* _What is required_
Render the data as a Markdown table with the columns Row and Text, from the line holding "Identify the location" through the line holding "(585, 1374).", both included, one row per line and no blank lines. Leave the pictures out of the table.

* _Material for this task_
+-------+

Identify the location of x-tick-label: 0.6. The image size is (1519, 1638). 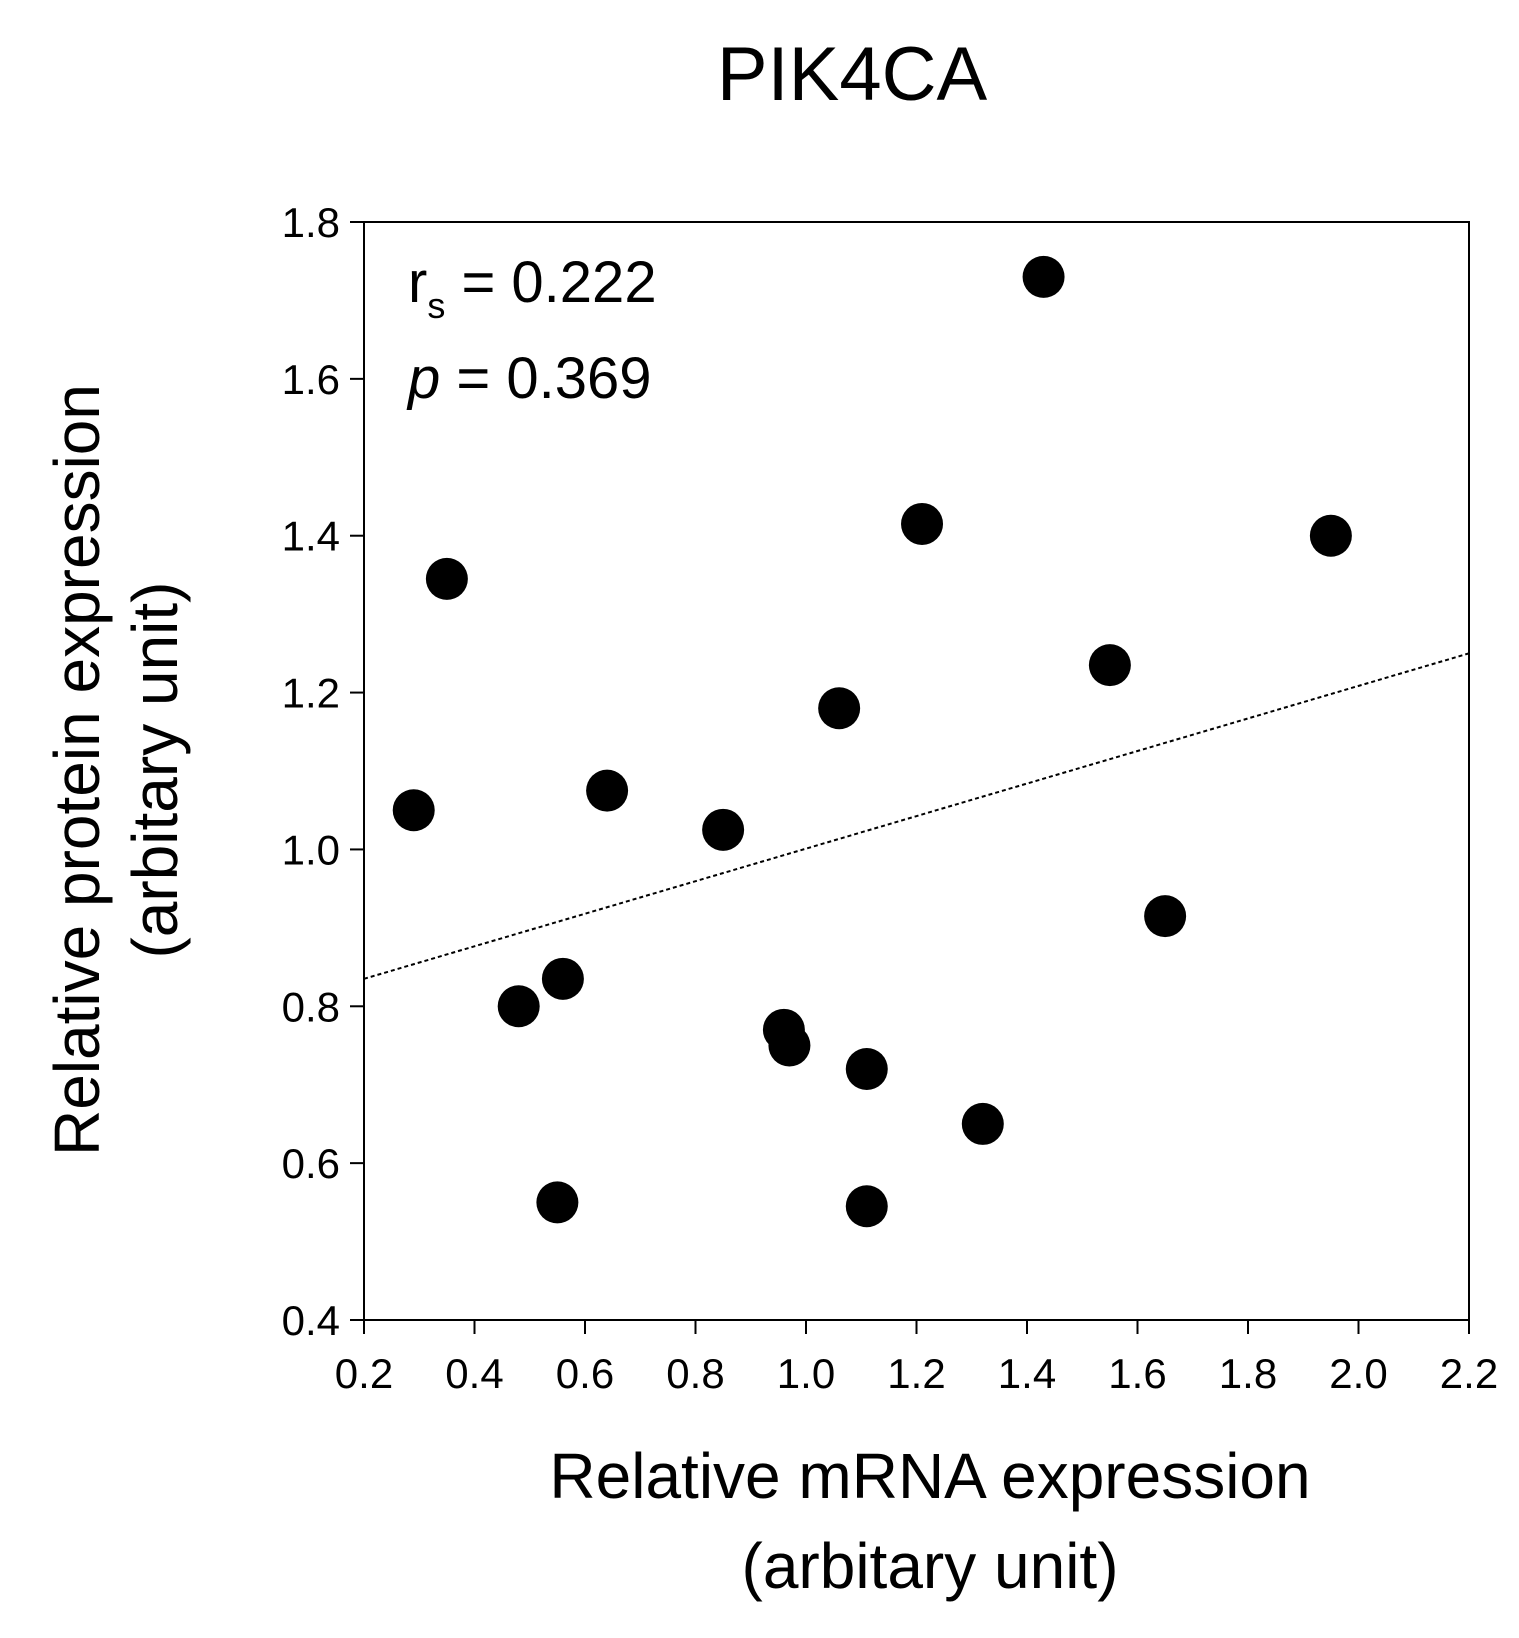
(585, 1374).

+-------+

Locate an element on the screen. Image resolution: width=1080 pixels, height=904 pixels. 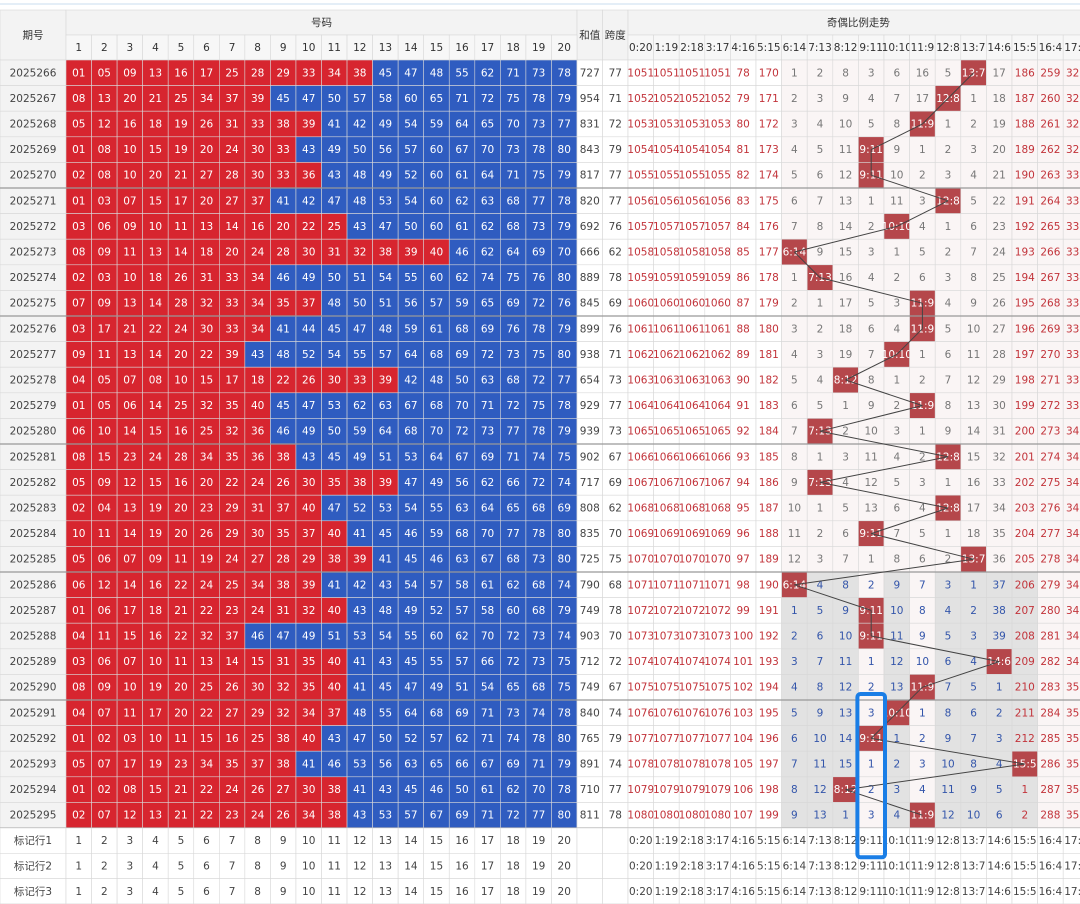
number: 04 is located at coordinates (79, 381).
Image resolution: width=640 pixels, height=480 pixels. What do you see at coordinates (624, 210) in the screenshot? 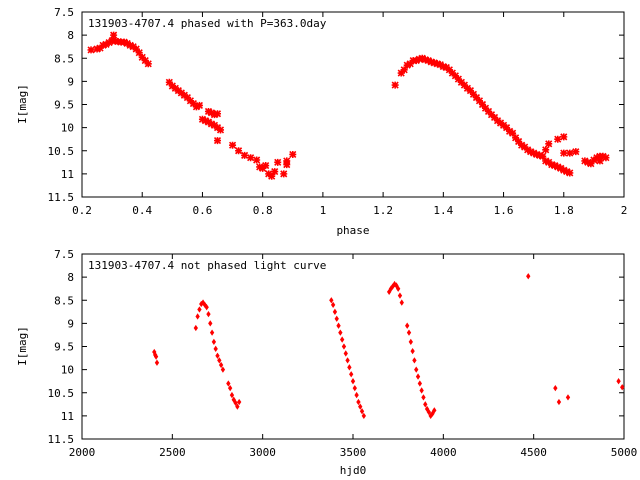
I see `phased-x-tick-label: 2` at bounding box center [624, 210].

+-------+

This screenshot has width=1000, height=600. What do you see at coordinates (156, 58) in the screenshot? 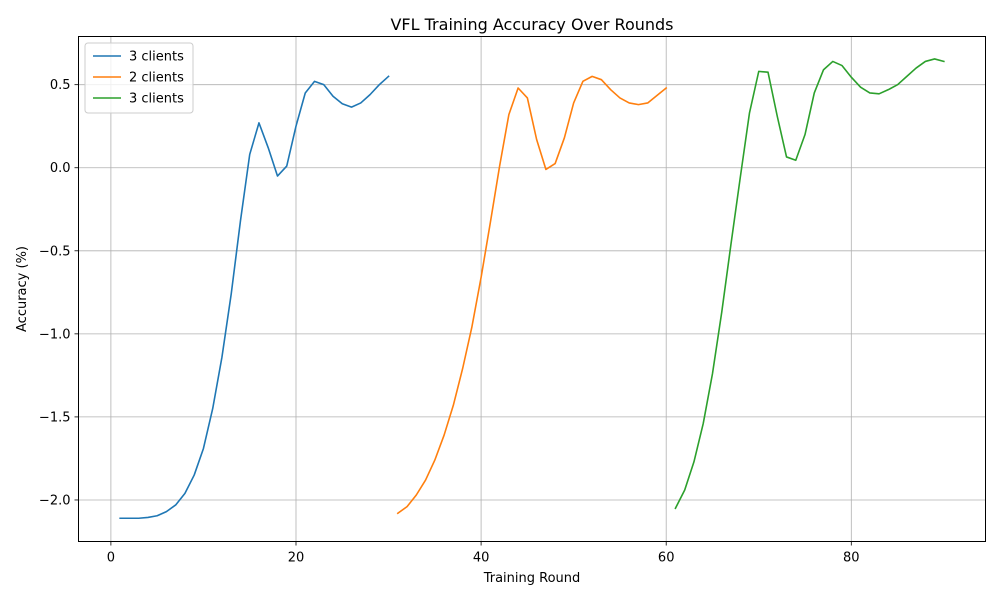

+-------+

* _Output of the task_
| Row | Text |
|---|---|
| 1 | Identify the location of x-tick-label: 0.6. The image size is (1519, 1638).  |
| 2 | (585, 1374). |